Copy out the following records line for line, without any changes.

### SOURCE DATA

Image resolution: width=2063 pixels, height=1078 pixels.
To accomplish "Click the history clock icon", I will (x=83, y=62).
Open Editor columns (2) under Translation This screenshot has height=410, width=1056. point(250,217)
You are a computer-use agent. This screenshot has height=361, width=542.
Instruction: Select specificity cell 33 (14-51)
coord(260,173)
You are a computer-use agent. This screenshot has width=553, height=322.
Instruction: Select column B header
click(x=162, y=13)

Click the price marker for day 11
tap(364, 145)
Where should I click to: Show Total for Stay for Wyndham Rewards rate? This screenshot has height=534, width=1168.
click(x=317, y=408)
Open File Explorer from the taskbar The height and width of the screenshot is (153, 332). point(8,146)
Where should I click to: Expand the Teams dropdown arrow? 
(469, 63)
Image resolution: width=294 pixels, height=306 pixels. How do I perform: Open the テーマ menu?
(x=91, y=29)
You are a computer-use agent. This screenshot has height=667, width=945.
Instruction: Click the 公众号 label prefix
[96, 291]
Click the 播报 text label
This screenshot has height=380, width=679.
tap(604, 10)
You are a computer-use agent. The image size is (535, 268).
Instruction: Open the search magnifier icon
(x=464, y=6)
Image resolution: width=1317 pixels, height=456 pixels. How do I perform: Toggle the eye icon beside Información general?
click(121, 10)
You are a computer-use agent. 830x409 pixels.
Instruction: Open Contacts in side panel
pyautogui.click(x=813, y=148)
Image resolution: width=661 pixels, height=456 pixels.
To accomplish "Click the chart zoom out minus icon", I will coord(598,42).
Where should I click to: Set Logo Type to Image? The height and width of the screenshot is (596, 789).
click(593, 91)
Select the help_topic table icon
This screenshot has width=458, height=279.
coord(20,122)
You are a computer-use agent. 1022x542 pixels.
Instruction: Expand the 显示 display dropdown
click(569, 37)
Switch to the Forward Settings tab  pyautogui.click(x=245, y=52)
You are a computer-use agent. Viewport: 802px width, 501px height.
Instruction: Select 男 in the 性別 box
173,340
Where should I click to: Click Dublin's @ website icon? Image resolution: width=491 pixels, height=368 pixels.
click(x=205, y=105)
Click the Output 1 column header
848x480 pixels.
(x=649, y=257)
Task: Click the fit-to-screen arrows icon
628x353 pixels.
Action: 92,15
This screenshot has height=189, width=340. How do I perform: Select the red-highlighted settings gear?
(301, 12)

######

-- EXERCISE RESULT --
Image resolution: width=2063 pixels, height=1078 pixels.
To accomplish "Click the history clock icon", I will (x=83, y=62).
Open Editor columns (2) under Translation This screenshot has height=410, width=1056. point(250,217)
You are a computer-use agent. This screenshot has height=361, width=542.
Instruction: Select specificity cell 33 (14-51)
coord(260,173)
You are a computer-use agent. This screenshot has width=553, height=322.
Instruction: Select column B header
click(x=162, y=13)

Click the price marker for day 11
tap(364, 145)
Where should I click to: Show Total for Stay for Wyndham Rewards rate? This screenshot has height=534, width=1168.
click(x=317, y=408)
Open File Explorer from the taskbar The height and width of the screenshot is (153, 332). point(8,146)
Where should I click to: Expand the Teams dropdown arrow? 
(469, 63)
Image resolution: width=294 pixels, height=306 pixels. How do I perform: Open the テーマ menu?
(x=91, y=29)
You are a computer-use agent. This screenshot has height=667, width=945.
Instruction: Click the 公众号 label prefix
[96, 291]
Click the 播报 text label
This screenshot has height=380, width=679.
tap(604, 10)
You are a computer-use agent. The image size is (535, 268).
Instruction: Open the search magnifier icon
(x=464, y=6)
Image resolution: width=1317 pixels, height=456 pixels. How do I perform: Toggle the eye icon beside Información general?
click(121, 10)
You are a computer-use agent. 830x409 pixels.
Instruction: Open Contacts in side panel
pyautogui.click(x=813, y=148)
Image resolution: width=661 pixels, height=456 pixels.
To accomplish "Click the chart zoom out minus icon", I will coord(598,42).
Where should I click to: Set Logo Type to Image? The height and width of the screenshot is (596, 789).
click(593, 91)
Select the help_topic table icon
This screenshot has width=458, height=279.
coord(20,122)
You are a computer-use agent. 1022x542 pixels.
Instruction: Expand the 显示 display dropdown
click(569, 37)
Switch to the Forward Settings tab  pyautogui.click(x=245, y=52)
You are a computer-use agent. Viewport: 802px width, 501px height.
Instruction: Select 男 in the 性別 box
173,340
Where should I click to: Click Dublin's @ website icon? Image resolution: width=491 pixels, height=368 pixels.
click(x=205, y=105)
Click the Output 1 column header
848x480 pixels.
(x=649, y=257)
Task: Click the fit-to-screen arrows icon
628x353 pixels.
Action: 92,15
This screenshot has height=189, width=340. How do I perform: Select the red-highlighted settings gear?
(301, 12)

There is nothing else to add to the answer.